Technical introduction to Robust methods in multivariate analysis


Classical multivariate methods of estimation are based on the assumption of an i.i.d. sample of observation $Y={y_1,y_2,\dots,y_n}$ with each $y_i$ have a v-variate normal $N_v(\mu, \Sigma)$ with density $f(y)$ given by


$$f(y)=\frac{1}{(2\pi)^{v/2}\sqrt{|\Sigma|}}\exp \Big( -\frac{1}{2}(y-\mu)' \Sigma^{-1}(y-\mu)\Big)$$


where $\Sigma = \textrm{var}(y)$ and $|\Sigma|$ stands for the determinant of $\Sigma$. If y is multivariate normal for any constant vector a, all linear combinations $a'y$ are normally distributed. In addition given that the conditional expectation of a subgroup of coordinates with any other subgroup is a linear function of the latters, the type of dependence among variables is linear. Thus, methods based on multivariate normality only give information about linear relatioships among coordinates. As in the univariate case, the main reason for this assumption is simplicity.
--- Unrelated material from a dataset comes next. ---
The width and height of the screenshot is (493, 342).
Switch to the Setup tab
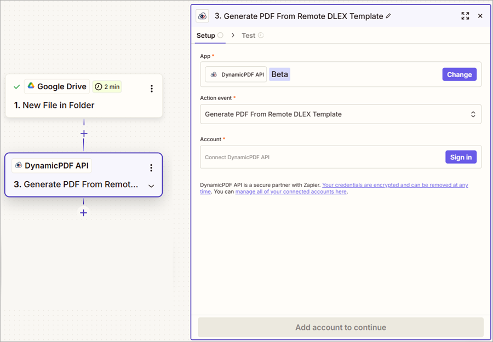pyautogui.click(x=206, y=36)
If one dispersion matrix is a scalar multiple of another i.e. $\Sigma_2=k\Sigma_1$ we say that they have the same shape but a different size. In what follows we denote with simbol $\hat \mu$ the estimate of location, with symbol $\hat \Gamma$ the estimate of the shape matrix and with symbol  $\hat \Sigma$ the estimate of the covariance matrix where $\hat \Sigma= \hat \sigma^2 \hat \Gamma$.
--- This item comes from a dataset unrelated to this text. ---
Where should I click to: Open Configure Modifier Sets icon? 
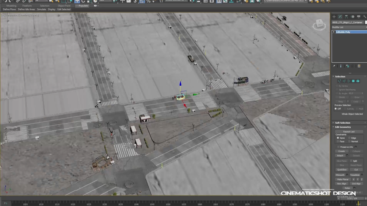click(x=359, y=66)
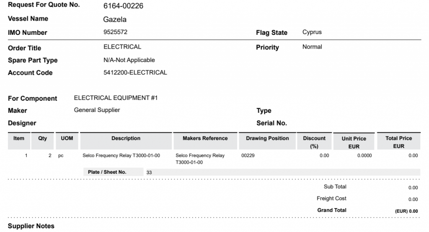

As in the univariate case, one may consider the approach of outlier detection. We are concerned with the case where a certain proportion of the observations may not follow model above. The Mahalanobis distance (in squared units) between the vectors $y$ and $\mu$ with respect to matrix $\Sigma$ is defined as

$$ d(y,\mu,\Sigma)=(y-\mu)'\Sigma^{-1}(y-\mu) $$

Remark: the code to implement the Mahalanobis distances from a given centroid and a scatter matrix (which are not necessarily the mean and the sample covariance matrix) is implemented in function mahalFS.


Affine equivariance

Let $(\tilde \mu(Y),\tilde \Sigma(Y))$ be the location and dispersion estimates corresponding to a sample $Y={y_1,y_2,\dots,y_n}$, the estimates are affine equivariant if for each constant vector $b$ and matrix $A$:

$$\tilde \mu (AY+b)=A\tilde \mu (Y)+b \quad \quad \quad \tilde \Sigma(AY+b)=A\tilde \Sigma (Y)A' $$


Affine equivariance is a natural property in those situations where it is desirable that the reuslts remain essentially unchanged under any nonsingular linear transformations, like linear discriminant analysis, canonical correlation and factor analysis.
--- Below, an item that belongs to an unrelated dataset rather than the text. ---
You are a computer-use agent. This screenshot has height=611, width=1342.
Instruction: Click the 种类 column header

The multivariate M-estimate

In the regression case it was possible to define separately robust equivariant estimate of location and of dispersion. This is more complicated to do in the multivariate case, and if we require equivariant estimates it is better to estimate location and dispersion simultaneously.

The multivariate M-estimate of location and dispersion are defined as the solution of the following system of equations (estimating equations)

\[ \begin{cases} \sum_{i=1}^n W_1(d_i)(y_i-\hat \mu)=0\\ \\ \frac{1}{n}\sum_{i=1}^n W_2(d_i)(y_i-\hat \mu)(y_i-\hat \mu)'=\hat \Sigma \\ \end{cases} \]

where the functions $W_1$ and $W_2$ need not to be equal.

Remark 1: If function $W_2$ is non decreasing, the solution to this system of equations is called monotone multivaritate M estimates, while if $W_2$ is redescending the solutions are called redescending multivariate M-estimates and must be defined by the minimization of  some objective function as it happens in the case of S estimates (which are introduced in the next section).

Remark 2: it is possible to show that the multivariate M estimates are affine equivariant and asymptotically have a multivariate normal distribution.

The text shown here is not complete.